Das große Schaufenster gibt schon mal einen kleinen Einblick in die Arbeit des Mannes, dessen Herz für Westernsättel schlägt.

Tätig für Ross und Reiter

Sattler der Fachrichtung Reitsportsattlerei absolvieren eine dreijährige Ausbildung. Sie fertigen Sättel, Geschirre und andere Reitsportartikel, passen sie an und reparieren sie. Beschäftigung finden die Experten in Fachbetrieben des Sattlerhandwerks und in der Sportartikelindustrie. Neben handwerklichem Geschick und Augenmaß sind Mathe (für das Berechnen des Materials), Biologie und anatomische Kenntnisse gefragt.

Handwerk, das war schon immer sein Ding. Vor allem Westernsättel sollten es sein – ein rares Metier. „Es gab nicht so viele Ausbildungsstellen“, erinnert sich Paravicini. Oft seien es Ein-Mann-Betriebe, so wie seiner. Im Westerwald schließlich fand der Wahl-Lübecker die passende Ausbildungsadresse für maßgefertigte Sättel. Seit 2015 betreibt Paravicini sein etwa 25 Quadratmeter großes Atelier für Sattler-Handwerk & Maskenbau in der Großen Burgstraße 35.

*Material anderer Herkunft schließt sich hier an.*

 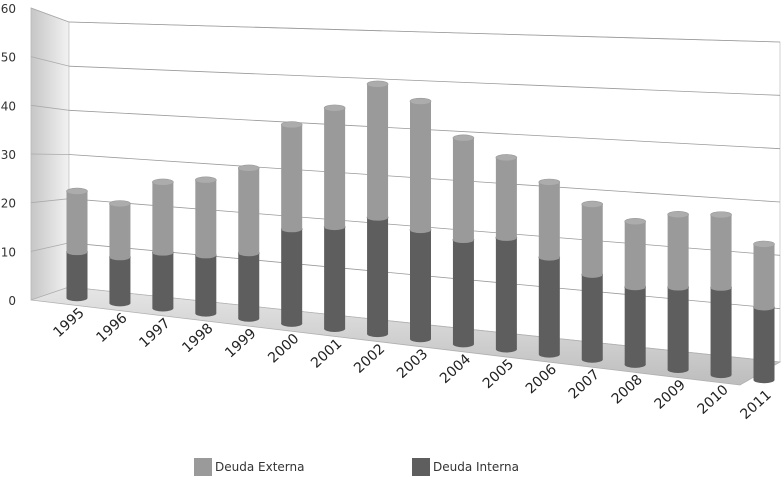 I want to click on y-tick-label: 30, so click(x=8, y=155).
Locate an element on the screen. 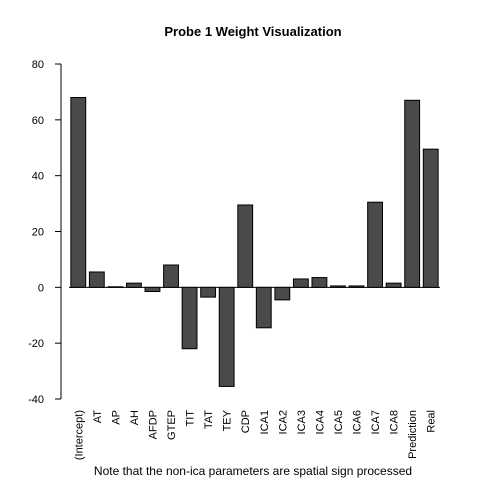 This screenshot has height=480, width=480. bar-ah is located at coordinates (134, 285).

Der Sattler- und Feintaschner-Meister, so die offizielle Bezeichnung des ungewöhnlichen Berufs, greift zu einer Dose mit Lederfett. Stück für Stück trägt Paravicini das Fett mit einem Lappen auf das naturgegerbte Rindsleder des Westernsattels auf. „Das Leder ist komplett naturbelassen“, sagt Paravicini. „Ohne Fett würde es austrocknen und brüchig werden.“ Noch ein bisschen aufpolieren. Fertig ist der gebaute Sattel, für den der Reitsportsattler etwa eine ganze Woche Arbeitszeit aufgewendet hat. Es ist ein maßgefertigter Westernsattel mit einer sogenannten Punzierung (spezielle Prägung bei Westernsätteln). Mit Prägeeisen hat Paravicini das zierende Muster in das Leder eingeschlagen. Alles Handarbeit. Viele der Nähte des wuchtigen Sattels sind mit der Hand genäht, wozu Paravicini zu Ahle (Stechwerkzeug) und Nadel greift. „Es macht Freude, durch verschiedene Techniken die Grenzen, die die Materialien vorgeben, immer wieder auszuloten“, erklärt Paravicini das, was ihn an der Arbeit mit dem Naturmaterial fasziniert. Manchmal muss der Meister das Leder nass auf eine Holzform aufspannen. „Der Prozess des Verformens ist sehr spannend.“

„Und es ist immer eine große Freude, wenn ich auf der Straße plötzlich einer Tasche begegne, die ich einmal hergestellt habe.“ So fertigt der Sattler auch Handtaschen, Geldbörsen, macht Gürtel und sonstige Lederkleinwaren sowie Sonderanfertigungen. Für Theaterschulen fertigt er auch Masken aus Leder an – für eine spezielle Form des italienischen Volkstheaters, das auf das 16. Jahrhundert zurückgeht. Masken für die legendäre „Commedia dell’Arte“ – made in Lübeck.